Yep, you read that right – let's rewind and explain. In findings published back in May, the researchers discovered that scallops were attracted to the kind of flashing lights that wouldn't be out of place at Fabric on a Friday night. Long story short, this was uncovered while the team was actually running an investigation focussed on crabs and lobster, seeing if lights could be used to replace fish as a form of a bait. To their surprise, this technique also worked on scallops, who just so happen to have over 200 tiny eyes.

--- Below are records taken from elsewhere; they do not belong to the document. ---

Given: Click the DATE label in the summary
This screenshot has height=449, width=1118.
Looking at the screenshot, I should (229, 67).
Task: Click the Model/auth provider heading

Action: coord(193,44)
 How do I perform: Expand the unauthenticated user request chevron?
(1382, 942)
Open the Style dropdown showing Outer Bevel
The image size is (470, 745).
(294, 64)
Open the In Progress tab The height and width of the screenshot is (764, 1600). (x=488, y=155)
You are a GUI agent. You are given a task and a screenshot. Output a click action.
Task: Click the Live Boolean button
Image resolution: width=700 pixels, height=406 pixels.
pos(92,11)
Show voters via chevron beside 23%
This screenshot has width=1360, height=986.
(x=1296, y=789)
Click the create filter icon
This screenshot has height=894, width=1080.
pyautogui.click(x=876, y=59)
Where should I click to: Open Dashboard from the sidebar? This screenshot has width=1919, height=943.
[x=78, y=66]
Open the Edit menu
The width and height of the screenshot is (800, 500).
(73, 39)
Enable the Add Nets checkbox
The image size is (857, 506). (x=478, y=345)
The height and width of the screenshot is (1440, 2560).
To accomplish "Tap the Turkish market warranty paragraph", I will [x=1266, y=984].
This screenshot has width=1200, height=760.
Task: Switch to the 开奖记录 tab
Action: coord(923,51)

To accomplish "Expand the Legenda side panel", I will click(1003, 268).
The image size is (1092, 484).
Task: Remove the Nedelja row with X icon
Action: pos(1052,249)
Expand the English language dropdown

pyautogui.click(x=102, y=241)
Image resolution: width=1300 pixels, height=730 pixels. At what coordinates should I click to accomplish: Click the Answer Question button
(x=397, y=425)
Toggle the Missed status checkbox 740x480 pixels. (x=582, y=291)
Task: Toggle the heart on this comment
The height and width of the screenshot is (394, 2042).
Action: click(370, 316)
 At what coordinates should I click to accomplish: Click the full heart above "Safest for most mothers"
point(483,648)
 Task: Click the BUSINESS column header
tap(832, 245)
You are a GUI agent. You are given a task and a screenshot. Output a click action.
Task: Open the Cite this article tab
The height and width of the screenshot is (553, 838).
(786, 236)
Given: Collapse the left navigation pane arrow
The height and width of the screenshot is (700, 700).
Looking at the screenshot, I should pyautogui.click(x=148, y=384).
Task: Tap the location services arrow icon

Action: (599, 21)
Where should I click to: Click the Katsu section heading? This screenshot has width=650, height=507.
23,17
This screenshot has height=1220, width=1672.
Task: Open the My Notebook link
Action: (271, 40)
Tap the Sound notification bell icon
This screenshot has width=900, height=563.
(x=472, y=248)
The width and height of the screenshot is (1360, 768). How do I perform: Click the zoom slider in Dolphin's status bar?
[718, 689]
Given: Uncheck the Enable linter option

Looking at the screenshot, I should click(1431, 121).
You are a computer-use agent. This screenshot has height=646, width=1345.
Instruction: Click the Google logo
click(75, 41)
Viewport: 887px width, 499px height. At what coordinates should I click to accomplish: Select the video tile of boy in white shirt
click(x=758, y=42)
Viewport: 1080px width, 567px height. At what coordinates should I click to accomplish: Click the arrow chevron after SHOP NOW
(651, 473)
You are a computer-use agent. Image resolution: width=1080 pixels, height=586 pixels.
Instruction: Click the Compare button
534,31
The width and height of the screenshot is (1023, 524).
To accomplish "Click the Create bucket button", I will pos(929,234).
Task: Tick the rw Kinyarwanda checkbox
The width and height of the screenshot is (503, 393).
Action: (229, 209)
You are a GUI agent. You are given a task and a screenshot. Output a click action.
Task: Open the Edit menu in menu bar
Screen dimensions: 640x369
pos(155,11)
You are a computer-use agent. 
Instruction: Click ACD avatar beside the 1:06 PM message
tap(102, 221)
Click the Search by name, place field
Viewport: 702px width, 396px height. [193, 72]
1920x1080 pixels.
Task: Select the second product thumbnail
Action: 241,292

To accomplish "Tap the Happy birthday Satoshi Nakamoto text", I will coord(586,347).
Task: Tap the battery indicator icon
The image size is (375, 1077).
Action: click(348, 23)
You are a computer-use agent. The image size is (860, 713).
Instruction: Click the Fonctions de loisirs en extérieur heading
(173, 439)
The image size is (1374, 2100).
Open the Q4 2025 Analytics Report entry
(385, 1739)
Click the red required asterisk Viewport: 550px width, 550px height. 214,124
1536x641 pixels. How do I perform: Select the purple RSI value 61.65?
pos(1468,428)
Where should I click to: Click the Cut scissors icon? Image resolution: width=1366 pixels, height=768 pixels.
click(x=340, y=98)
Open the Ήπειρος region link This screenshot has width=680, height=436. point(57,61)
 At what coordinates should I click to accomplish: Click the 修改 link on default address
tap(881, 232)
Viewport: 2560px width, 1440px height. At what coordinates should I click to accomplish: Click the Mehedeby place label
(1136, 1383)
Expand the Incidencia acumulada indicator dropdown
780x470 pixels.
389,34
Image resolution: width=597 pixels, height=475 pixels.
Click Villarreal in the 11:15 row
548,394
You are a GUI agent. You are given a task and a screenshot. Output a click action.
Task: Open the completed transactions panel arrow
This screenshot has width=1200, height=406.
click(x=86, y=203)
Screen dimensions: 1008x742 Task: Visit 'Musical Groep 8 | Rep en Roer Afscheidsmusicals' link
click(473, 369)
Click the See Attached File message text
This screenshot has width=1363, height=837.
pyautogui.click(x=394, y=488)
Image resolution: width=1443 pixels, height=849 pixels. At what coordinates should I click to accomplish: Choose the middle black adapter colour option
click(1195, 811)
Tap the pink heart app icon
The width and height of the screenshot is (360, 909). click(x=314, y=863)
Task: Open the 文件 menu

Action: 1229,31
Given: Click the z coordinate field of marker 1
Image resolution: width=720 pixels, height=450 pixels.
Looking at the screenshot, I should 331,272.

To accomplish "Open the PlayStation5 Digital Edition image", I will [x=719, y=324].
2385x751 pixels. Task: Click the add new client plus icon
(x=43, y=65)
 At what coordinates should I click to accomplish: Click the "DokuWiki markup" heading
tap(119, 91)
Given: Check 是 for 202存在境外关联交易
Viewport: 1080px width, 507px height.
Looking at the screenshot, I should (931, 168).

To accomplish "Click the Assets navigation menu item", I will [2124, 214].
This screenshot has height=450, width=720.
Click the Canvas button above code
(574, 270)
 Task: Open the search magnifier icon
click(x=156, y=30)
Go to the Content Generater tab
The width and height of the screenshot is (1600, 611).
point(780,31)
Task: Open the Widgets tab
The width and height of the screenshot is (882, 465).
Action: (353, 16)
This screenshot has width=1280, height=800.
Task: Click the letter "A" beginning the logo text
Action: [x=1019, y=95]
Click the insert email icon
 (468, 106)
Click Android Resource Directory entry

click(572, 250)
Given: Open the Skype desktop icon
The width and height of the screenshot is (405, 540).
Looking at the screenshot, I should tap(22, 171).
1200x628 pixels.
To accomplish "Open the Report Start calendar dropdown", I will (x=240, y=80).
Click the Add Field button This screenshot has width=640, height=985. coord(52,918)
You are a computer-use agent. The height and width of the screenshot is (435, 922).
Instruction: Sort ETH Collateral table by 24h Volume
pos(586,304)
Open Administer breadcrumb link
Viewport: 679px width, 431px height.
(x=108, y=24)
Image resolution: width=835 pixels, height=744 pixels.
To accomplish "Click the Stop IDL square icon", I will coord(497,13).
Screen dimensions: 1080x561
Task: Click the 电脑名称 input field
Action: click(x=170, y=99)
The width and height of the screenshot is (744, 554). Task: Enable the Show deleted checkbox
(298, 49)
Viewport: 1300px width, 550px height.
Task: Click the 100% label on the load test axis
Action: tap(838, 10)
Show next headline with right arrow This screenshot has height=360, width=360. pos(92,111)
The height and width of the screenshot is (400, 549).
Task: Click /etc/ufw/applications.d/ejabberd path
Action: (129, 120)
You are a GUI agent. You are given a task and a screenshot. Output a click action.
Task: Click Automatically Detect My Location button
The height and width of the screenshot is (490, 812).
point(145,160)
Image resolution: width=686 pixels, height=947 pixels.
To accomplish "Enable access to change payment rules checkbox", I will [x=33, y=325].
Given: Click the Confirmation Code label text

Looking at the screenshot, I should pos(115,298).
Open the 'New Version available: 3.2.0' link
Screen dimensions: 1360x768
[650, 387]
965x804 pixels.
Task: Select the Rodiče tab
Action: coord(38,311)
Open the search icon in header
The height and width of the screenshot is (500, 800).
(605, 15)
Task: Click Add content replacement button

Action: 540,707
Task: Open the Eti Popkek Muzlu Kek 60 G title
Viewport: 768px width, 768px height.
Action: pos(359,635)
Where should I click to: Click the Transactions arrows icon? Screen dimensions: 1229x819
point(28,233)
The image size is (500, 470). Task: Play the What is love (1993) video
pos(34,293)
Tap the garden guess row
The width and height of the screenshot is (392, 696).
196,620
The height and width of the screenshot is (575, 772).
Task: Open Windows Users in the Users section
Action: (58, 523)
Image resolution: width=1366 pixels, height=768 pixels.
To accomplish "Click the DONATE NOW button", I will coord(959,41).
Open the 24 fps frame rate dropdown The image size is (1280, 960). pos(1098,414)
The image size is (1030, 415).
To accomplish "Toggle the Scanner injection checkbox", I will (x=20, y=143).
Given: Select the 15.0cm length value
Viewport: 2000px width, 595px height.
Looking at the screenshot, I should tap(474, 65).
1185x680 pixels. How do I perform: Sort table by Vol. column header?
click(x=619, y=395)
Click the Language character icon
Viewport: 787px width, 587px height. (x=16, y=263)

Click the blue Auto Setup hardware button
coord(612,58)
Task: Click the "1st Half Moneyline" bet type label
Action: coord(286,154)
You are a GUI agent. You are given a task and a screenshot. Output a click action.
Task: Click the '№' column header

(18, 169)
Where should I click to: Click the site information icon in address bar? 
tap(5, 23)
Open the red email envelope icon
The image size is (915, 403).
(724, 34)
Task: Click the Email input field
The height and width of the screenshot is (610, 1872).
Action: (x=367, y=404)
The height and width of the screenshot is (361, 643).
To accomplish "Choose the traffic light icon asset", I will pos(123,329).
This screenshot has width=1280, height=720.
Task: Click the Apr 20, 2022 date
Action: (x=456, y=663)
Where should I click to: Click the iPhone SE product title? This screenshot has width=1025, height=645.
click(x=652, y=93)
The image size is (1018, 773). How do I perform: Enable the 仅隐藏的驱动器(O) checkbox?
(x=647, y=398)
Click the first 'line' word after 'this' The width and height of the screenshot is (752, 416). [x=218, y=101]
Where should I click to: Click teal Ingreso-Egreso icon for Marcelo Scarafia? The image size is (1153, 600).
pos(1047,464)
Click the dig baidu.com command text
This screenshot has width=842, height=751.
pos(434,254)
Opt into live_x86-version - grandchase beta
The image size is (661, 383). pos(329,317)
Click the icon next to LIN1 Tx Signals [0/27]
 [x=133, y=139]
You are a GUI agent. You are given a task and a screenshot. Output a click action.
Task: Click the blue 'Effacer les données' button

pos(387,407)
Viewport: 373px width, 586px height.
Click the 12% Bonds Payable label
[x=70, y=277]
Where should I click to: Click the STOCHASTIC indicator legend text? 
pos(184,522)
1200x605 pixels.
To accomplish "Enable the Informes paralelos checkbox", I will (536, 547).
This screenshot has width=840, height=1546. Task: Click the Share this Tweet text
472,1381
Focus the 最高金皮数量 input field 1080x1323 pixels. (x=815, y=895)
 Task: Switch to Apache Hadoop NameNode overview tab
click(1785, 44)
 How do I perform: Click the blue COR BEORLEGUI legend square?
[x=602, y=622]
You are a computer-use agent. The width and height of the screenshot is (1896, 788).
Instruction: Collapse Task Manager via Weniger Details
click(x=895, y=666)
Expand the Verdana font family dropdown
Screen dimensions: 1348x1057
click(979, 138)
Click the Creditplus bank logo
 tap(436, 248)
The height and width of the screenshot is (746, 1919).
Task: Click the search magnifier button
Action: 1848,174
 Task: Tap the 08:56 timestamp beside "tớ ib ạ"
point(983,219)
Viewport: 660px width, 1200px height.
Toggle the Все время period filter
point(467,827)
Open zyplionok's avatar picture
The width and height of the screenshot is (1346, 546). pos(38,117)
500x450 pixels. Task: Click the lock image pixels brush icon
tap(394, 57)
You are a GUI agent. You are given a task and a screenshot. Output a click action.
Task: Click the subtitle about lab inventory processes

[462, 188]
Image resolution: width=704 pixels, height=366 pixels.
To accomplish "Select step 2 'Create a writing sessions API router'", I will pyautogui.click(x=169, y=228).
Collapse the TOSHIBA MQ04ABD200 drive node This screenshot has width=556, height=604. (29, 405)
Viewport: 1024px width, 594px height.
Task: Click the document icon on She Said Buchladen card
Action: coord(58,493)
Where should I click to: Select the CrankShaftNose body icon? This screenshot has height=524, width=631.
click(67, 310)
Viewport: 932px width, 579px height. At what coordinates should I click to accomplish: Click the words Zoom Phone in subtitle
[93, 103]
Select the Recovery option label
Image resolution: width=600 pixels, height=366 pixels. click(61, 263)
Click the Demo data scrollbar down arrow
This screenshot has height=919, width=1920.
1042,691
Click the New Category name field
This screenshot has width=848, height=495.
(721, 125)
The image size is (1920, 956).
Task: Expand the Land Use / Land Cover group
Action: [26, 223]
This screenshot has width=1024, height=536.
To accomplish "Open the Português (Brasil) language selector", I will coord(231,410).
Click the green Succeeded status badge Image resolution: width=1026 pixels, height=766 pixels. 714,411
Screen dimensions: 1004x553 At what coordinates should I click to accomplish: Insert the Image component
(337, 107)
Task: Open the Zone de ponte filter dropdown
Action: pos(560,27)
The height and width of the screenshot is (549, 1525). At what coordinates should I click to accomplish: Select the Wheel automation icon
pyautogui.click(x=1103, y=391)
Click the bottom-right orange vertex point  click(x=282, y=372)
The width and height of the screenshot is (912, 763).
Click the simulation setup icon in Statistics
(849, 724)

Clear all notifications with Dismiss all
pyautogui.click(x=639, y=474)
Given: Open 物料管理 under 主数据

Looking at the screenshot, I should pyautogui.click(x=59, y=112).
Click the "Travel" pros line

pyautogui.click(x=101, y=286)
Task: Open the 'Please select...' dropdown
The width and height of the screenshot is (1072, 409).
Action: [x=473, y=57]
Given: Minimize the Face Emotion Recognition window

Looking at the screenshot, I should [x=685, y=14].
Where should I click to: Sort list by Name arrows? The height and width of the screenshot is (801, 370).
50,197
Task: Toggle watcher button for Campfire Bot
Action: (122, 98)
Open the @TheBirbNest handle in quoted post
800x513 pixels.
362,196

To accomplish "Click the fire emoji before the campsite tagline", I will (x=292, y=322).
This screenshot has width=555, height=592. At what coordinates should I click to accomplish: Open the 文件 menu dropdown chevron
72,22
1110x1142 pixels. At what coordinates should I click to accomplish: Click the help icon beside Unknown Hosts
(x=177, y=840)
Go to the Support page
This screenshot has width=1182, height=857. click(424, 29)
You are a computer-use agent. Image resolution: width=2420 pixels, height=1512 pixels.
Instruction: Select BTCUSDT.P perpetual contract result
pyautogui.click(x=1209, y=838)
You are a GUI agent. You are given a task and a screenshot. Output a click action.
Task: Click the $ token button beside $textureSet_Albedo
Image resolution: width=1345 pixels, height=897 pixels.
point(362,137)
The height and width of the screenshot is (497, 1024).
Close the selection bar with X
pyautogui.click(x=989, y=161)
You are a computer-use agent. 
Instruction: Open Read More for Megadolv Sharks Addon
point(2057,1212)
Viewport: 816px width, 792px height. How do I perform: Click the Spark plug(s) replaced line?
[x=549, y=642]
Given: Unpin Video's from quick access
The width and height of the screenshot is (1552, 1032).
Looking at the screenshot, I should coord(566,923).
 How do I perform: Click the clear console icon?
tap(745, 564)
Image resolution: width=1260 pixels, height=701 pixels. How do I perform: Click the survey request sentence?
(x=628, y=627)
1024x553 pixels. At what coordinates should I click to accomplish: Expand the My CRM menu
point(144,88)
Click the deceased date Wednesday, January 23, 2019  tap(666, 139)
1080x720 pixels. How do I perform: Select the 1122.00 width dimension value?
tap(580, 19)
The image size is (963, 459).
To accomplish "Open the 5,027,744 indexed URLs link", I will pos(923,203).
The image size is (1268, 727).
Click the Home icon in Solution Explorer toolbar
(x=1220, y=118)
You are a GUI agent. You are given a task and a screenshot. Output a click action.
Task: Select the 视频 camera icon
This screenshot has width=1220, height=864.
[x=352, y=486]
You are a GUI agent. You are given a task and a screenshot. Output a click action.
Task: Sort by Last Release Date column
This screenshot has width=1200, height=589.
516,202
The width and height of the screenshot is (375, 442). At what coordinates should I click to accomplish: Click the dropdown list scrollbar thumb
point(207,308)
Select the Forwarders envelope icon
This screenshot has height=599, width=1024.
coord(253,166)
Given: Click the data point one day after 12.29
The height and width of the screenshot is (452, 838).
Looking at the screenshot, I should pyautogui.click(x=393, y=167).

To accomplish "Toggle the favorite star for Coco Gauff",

This might sound like NBD, but it's proven pretty thrilling to researchers. The co-author of the paper, the University of York's Dr Bryce Stewart even described the finding as; "One of the most exciting research findings I have been involved with in my career." The study's lead author, Dr Rob Enever from Fishtek Marine was similarly enthused, noting that; "I couldn’t believe my eyes!" While it was previously acknowledged that scallops were sensitive to light, it wasn't known that they could be attracted to light in this way – so these guys have uncovered something pretty big.
The breakthrough could have a hugely positive impact on sea life going forward. Currently, scallops are farmed using "dredging" a fishing method that can be harmful to marine habitats. After the outcome of this study, experiments are being undertaken to catch scallops with differently coloured LED lights, with a press release from the University of York describing 'underwater disco lights' as a potential breakthrough for sustainable fishing.
See? Raves are essential for a better world...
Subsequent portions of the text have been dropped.